▶ Directions:
Because the listing below is to be kept intact, restate all of it word for word.

▶ Provided information:
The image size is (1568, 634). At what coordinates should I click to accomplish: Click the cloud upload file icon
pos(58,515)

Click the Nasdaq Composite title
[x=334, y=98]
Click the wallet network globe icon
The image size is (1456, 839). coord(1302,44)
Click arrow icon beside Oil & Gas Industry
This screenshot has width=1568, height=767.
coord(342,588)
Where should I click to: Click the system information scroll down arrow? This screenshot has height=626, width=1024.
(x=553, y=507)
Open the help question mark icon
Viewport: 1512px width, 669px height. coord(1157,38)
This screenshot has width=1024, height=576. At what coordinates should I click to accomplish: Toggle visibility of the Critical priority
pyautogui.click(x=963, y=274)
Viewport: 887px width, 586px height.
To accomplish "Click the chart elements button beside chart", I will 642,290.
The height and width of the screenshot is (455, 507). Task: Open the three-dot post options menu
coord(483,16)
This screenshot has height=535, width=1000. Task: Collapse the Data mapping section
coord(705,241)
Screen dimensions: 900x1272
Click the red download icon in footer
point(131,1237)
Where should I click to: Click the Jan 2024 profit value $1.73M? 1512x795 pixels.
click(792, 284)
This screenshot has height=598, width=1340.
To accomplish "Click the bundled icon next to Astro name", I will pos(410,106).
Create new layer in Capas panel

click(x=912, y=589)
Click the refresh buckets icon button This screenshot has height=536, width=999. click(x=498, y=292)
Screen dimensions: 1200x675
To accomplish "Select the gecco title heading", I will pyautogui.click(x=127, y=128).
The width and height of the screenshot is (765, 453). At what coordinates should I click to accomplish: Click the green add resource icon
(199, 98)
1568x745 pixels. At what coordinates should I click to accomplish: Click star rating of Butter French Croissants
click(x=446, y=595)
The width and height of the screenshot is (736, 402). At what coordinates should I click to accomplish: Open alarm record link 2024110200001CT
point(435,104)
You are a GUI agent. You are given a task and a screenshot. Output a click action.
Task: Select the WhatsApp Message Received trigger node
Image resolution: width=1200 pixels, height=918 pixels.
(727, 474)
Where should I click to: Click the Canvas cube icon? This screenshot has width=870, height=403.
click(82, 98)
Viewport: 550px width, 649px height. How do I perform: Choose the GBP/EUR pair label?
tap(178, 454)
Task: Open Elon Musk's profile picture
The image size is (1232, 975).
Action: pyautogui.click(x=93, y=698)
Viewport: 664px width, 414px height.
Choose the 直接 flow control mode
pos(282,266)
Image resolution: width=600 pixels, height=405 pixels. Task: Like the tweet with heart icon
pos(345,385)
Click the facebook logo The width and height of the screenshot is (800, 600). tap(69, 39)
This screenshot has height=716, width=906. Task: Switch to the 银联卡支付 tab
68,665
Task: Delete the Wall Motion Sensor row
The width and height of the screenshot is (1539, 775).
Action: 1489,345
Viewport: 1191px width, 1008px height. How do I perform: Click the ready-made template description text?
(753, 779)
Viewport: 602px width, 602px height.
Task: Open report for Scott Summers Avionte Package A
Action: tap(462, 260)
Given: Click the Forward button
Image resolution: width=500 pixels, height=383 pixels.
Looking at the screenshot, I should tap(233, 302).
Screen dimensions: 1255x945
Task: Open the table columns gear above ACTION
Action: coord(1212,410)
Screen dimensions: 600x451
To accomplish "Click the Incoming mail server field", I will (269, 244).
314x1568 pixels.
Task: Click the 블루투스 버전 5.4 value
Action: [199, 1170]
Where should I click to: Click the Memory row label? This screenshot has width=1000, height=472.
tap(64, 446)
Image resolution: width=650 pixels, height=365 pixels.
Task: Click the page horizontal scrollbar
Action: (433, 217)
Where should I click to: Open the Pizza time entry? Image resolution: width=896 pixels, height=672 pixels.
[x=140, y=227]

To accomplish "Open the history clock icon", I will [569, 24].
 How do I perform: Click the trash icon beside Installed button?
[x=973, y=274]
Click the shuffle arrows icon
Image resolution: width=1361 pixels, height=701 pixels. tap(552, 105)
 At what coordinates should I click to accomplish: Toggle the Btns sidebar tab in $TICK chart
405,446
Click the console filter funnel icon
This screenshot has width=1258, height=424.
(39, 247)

▶ Problem solution:
The image size is (1568, 634). At what coordinates should I click to accomplish: Click the cloud upload file icon
pos(58,515)

Click the Nasdaq Composite title
[x=334, y=98]
Click the wallet network globe icon
The image size is (1456, 839). coord(1302,44)
Click arrow icon beside Oil & Gas Industry
This screenshot has width=1568, height=767.
coord(342,588)
Where should I click to: Click the system information scroll down arrow? This screenshot has height=626, width=1024.
(x=553, y=507)
Open the help question mark icon
Viewport: 1512px width, 669px height. coord(1157,38)
This screenshot has width=1024, height=576. At what coordinates should I click to accomplish: Toggle visibility of the Critical priority
pyautogui.click(x=963, y=274)
Viewport: 887px width, 586px height.
To accomplish "Click the chart elements button beside chart", I will 642,290.
The height and width of the screenshot is (455, 507). Task: Open the three-dot post options menu
coord(483,16)
This screenshot has height=535, width=1000. Task: Collapse the Data mapping section
coord(705,241)
Screen dimensions: 900x1272
Click the red download icon in footer
point(131,1237)
Where should I click to: Click the Jan 2024 profit value $1.73M? 1512x795 pixels.
click(792, 284)
This screenshot has height=598, width=1340.
To accomplish "Click the bundled icon next to Astro name", I will pos(410,106).
Create new layer in Capas panel

click(x=912, y=589)
Click the refresh buckets icon button This screenshot has height=536, width=999. click(x=498, y=292)
Screen dimensions: 1200x675
To accomplish "Select the gecco title heading", I will pyautogui.click(x=127, y=128).
The width and height of the screenshot is (765, 453). At what coordinates should I click to accomplish: Click the green add resource icon
(199, 98)
1568x745 pixels. At what coordinates should I click to accomplish: Click star rating of Butter French Croissants
click(x=446, y=595)
The width and height of the screenshot is (736, 402). At what coordinates should I click to accomplish: Open alarm record link 2024110200001CT
point(435,104)
You are a GUI agent. You are given a task and a screenshot. Output a click action.
Task: Select the WhatsApp Message Received trigger node
Image resolution: width=1200 pixels, height=918 pixels.
(727, 474)
Where should I click to: Click the Canvas cube icon? This screenshot has width=870, height=403.
click(82, 98)
Viewport: 550px width, 649px height. How do I perform: Choose the GBP/EUR pair label?
tap(178, 454)
Task: Open Elon Musk's profile picture
The image size is (1232, 975).
Action: pyautogui.click(x=93, y=698)
Viewport: 664px width, 414px height.
Choose the 直接 flow control mode
pos(282,266)
Image resolution: width=600 pixels, height=405 pixels. Task: Like the tweet with heart icon
pos(345,385)
Click the facebook logo The width and height of the screenshot is (800, 600). tap(69, 39)
This screenshot has height=716, width=906. Task: Switch to the 银联卡支付 tab
68,665
Task: Delete the Wall Motion Sensor row
The width and height of the screenshot is (1539, 775).
Action: 1489,345
Viewport: 1191px width, 1008px height. How do I perform: Click the ready-made template description text?
(753, 779)
Viewport: 602px width, 602px height.
Task: Open report for Scott Summers Avionte Package A
Action: tap(462, 260)
Given: Click the Forward button
Image resolution: width=500 pixels, height=383 pixels.
Looking at the screenshot, I should tap(233, 302).
Screen dimensions: 1255x945
Task: Open the table columns gear above ACTION
Action: coord(1212,410)
Screen dimensions: 600x451
To accomplish "Click the Incoming mail server field", I will (269, 244).
314x1568 pixels.
Task: Click the 블루투스 버전 5.4 value
Action: [199, 1170]
Where should I click to: Click the Memory row label? This screenshot has width=1000, height=472.
tap(64, 446)
Image resolution: width=650 pixels, height=365 pixels.
Task: Click the page horizontal scrollbar
Action: (433, 217)
Where should I click to: Open the Pizza time entry? Image resolution: width=896 pixels, height=672 pixels.
[x=140, y=227]

To accomplish "Open the history clock icon", I will [569, 24].
 How do I perform: Click the trash icon beside Installed button?
[x=973, y=274]
Click the shuffle arrows icon
Image resolution: width=1361 pixels, height=701 pixels. tap(552, 105)
 At what coordinates should I click to accomplish: Toggle the Btns sidebar tab in $TICK chart
405,446
Click the console filter funnel icon
This screenshot has width=1258, height=424.
(39, 247)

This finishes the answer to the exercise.